Ferkans — Interactive Telecom Tutor

Why Affine Transformations Matter

In engineering, we constantly transform random vectors: a receive filter multiplies the observation by a matrix, a decoder adds a bias, a pre-whitening step decorrelates the input. The fundamental question is: if $\mathbf{X}$ is Gaussian, what can we say about $\mathbf{Y} = \mathbf{A}\mathbf{X} + \mathbf{b}$ ? The answer is that $\mathbf{Y}$ is also Gaussian, and its mean and covariance follow directly from the affine map. This closure property is the reason Gaussian models are so tractable.
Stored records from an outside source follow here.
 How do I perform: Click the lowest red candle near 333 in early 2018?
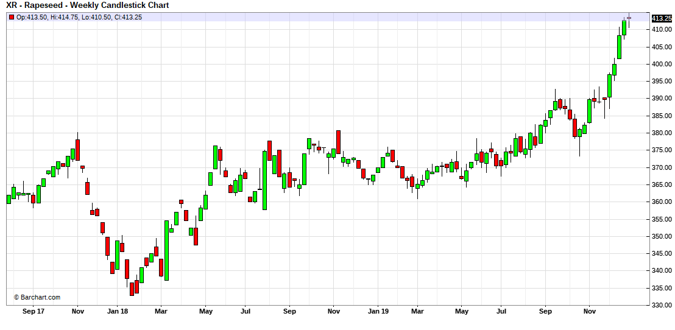[132, 289]
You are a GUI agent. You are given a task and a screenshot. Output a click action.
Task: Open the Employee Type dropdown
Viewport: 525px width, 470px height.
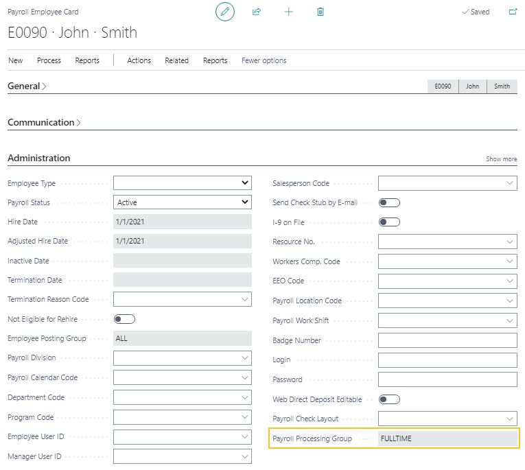click(x=182, y=183)
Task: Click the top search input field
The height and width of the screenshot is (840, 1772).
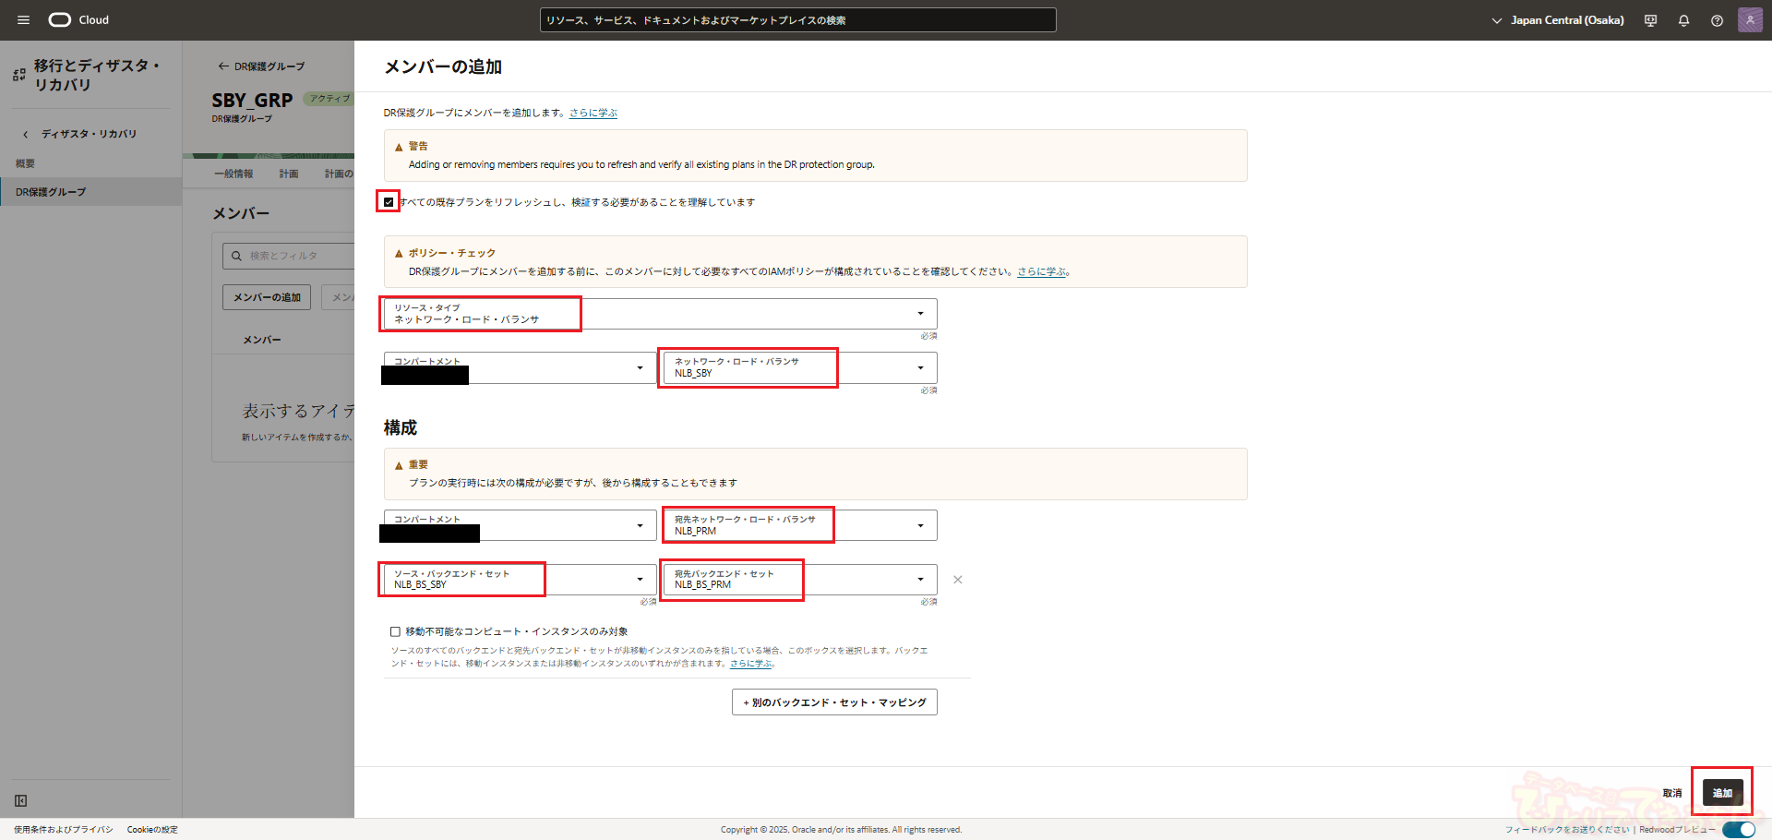Action: [797, 20]
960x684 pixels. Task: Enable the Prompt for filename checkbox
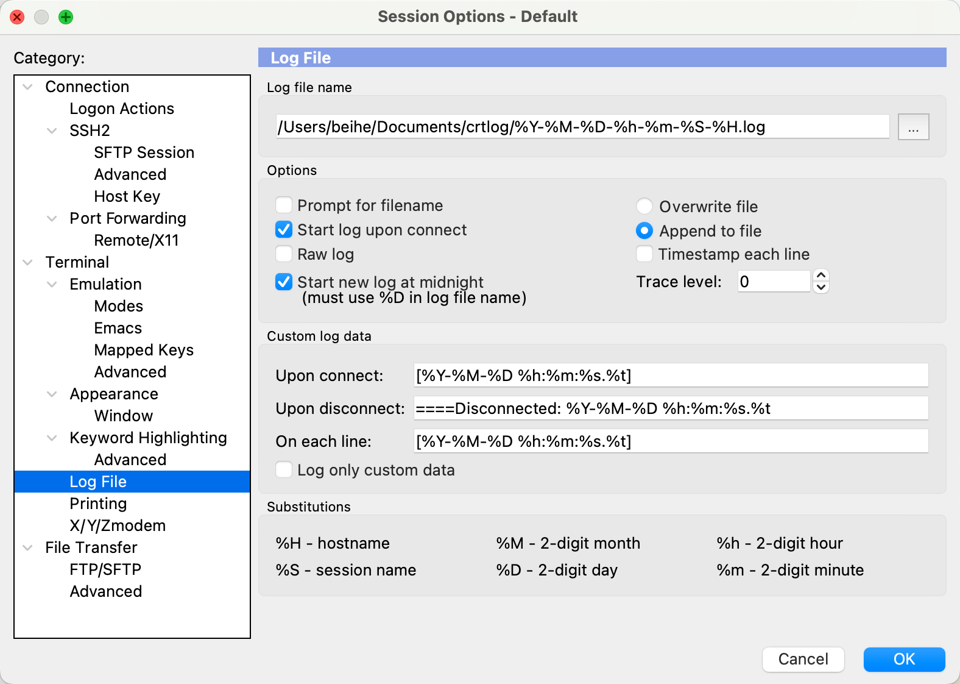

Theorem: Affine Transformations Preserve Gaussianity

Let $\mathbf{X} \sim \mathcal{N}(\boldsymbol{\mu}, \boldsymbol{\Sigma})$ and let $\mathbf{Y} = \mathbf{A}\mathbf{X} + \mathbf{b}$ , where $\mathbf{A} \in \mathbb{R}^{m \times n}$ and $\mathbf{b} \in \mathbb{R}^m$ . Then

$\mathbf{Y} \sim \mathcal{N}\!\left(\mathbf{A}\boldsymbol{\mu} + \mathbf{b},\; \mathbf{A}\boldsymbol{\Sigma}\mathbf{A}^T\right).$

A linear map rotates and stretches the Gaussian "cloud," while the translation $\mathbf{b}$ shifts the center. The covariance transforms as a quadratic form because it involves the outer product of $(\mathbf{Y} - \mathbb{E}[\mathbf{Y}]) = \mathbf{A}(\mathbf{X} - \boldsymbol{\mu})$ .

Proof

Compute the mean

$\mathbb{E}[\mathbf{Y}] = \mathbb{E}[\mathbf{A}\mathbf{X} + \mathbf{b}] = \mathbf{A}\boldsymbol{\mu} + \mathbf{b}$ .

Compute the covariance

$\boldsymbol{\Sigma}_{\mathbf{Y}} = \mathbb{E}[\mathbf{A}(\mathbf{X} - \boldsymbol{\mu})(\mathbf{X} - \boldsymbol{\mu})^T \mathbf{A}^T] = \mathbf{A}\boldsymbol{\Sigma}\mathbf{A}^T$ .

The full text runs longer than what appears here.